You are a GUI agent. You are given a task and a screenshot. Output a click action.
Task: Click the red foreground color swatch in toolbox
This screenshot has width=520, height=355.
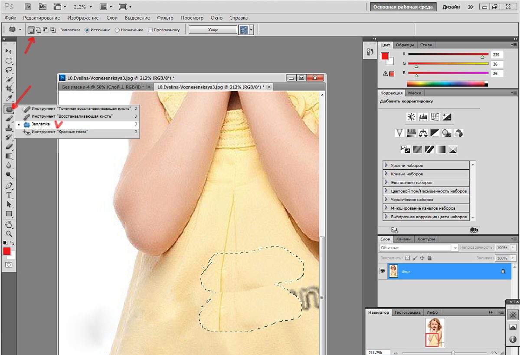coord(7,251)
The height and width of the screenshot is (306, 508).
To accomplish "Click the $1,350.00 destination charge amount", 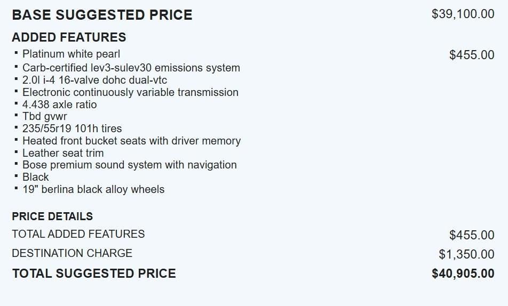I will tap(466, 254).
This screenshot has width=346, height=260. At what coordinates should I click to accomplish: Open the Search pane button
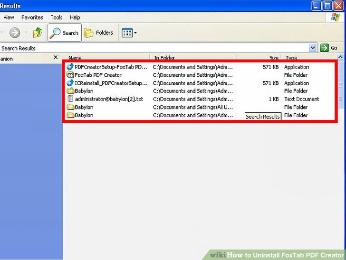[65, 33]
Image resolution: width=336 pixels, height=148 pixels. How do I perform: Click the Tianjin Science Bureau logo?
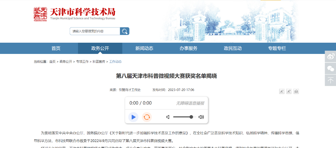coord(75,14)
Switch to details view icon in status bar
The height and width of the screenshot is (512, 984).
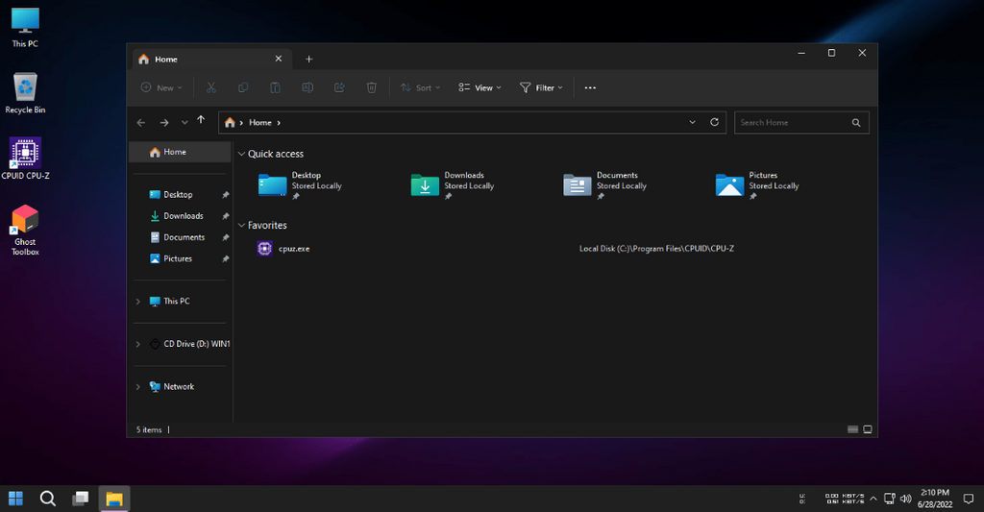pyautogui.click(x=852, y=429)
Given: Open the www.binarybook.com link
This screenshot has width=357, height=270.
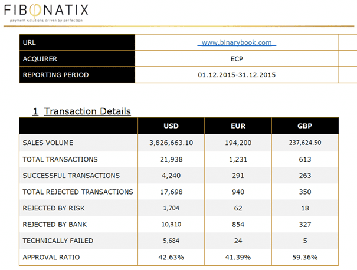Looking at the screenshot, I should pos(237,42).
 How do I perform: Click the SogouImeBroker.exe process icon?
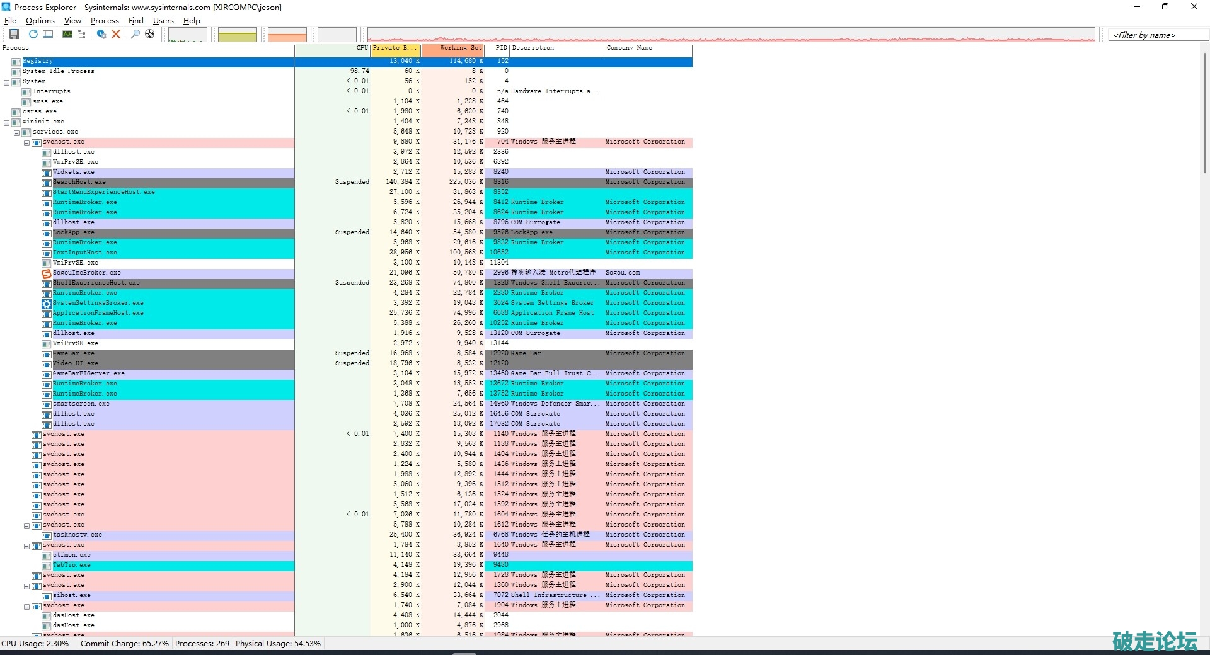point(46,273)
□ □ □ □ □
• **EXERCISE INSTRUCTIONS**: Return the lines of the listing above verbatim, starting at the line that contains "Image resolution: width=336" and ending at the last line of the listing, both included. Omit the pictures from the output.

• **RESPONSE FOR THIS EXERCISE**:
Image resolution: width=336 pixels, height=148 pixels. How do I perform: Click the Tianjin Science Bureau logo?
coord(75,14)
Switch to details view icon in status bar
The height and width of the screenshot is (512, 984).
pyautogui.click(x=852, y=429)
Given: Open the www.binarybook.com link
This screenshot has width=357, height=270.
Looking at the screenshot, I should pos(237,42).
 How do I perform: Click the SogouImeBroker.exe process icon?
point(46,273)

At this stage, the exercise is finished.